In February, a group calling itself The Electronic Civil Disobedience against the Fur and the Vivisection Industry vowed to launch denial of service attacks against the websites of fur companies Peek & Clopenburg; Legacy Trading; The German Fur Institute; Fur Commission USA; Fur & Fashion GmbH; Maison de Bonneterie; and the MIFUR.
A denial of service attack is normally an attempt to flood a web server with bogus requests with the hope that at some point the bogus traffic will overwhelm the web server and cause it to crash. In this case, however, the protesters apparently focused on flooding the e-mail servers of the targeted organizations.
Here’s the bizarre part — if they’re carried out in the UK, denial of service attacks are not illegal. The government has been investigating explicitly outlawing DOS attacks for the past couple years, but still hasn’t followed through.

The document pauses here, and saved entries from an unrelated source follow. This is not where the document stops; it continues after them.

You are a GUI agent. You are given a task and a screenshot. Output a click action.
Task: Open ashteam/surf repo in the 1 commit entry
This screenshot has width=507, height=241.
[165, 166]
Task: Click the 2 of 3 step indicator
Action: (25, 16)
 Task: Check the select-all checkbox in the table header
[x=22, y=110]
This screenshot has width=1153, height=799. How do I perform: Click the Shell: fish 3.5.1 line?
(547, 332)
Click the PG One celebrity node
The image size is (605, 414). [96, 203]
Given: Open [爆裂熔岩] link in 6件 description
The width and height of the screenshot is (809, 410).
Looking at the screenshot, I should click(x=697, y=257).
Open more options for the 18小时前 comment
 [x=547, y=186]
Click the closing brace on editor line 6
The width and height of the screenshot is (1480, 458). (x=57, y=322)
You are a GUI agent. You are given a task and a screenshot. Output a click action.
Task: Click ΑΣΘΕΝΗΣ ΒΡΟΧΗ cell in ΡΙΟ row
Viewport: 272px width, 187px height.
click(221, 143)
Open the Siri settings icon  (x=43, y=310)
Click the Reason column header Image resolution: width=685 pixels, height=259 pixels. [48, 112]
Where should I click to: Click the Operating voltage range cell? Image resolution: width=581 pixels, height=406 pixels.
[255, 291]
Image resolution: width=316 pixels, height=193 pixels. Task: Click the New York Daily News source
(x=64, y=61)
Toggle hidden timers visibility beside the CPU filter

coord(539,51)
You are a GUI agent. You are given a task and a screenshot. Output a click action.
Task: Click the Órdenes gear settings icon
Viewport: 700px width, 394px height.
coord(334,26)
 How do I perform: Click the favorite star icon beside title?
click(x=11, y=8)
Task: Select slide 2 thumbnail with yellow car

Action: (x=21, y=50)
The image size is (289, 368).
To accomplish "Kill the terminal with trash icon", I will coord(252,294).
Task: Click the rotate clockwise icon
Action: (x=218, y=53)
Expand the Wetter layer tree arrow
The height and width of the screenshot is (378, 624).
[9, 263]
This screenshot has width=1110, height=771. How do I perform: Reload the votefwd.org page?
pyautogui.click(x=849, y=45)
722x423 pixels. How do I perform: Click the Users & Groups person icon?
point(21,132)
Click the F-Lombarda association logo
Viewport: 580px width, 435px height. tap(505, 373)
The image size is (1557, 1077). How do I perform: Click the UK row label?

It’s bizarre that the UK can, on the one hand, consider extreme measures such as preventative house arrest against animal rights activists, but can’t even pass an obvious and straightforward remedy such as outlawing DOS attacks
The UK is just hopeless at coming up with legal responses to extremist activities. When the animal rights activists succeed in driving pharmaceutical research out of the country, it will be because the British government continues to do little more than alternate between throwing up a white flag on the one hand and overreaching on the other.
Fur protesters launch Web attacks. Dan Ilett, ZDNet UK, February 14, 2005.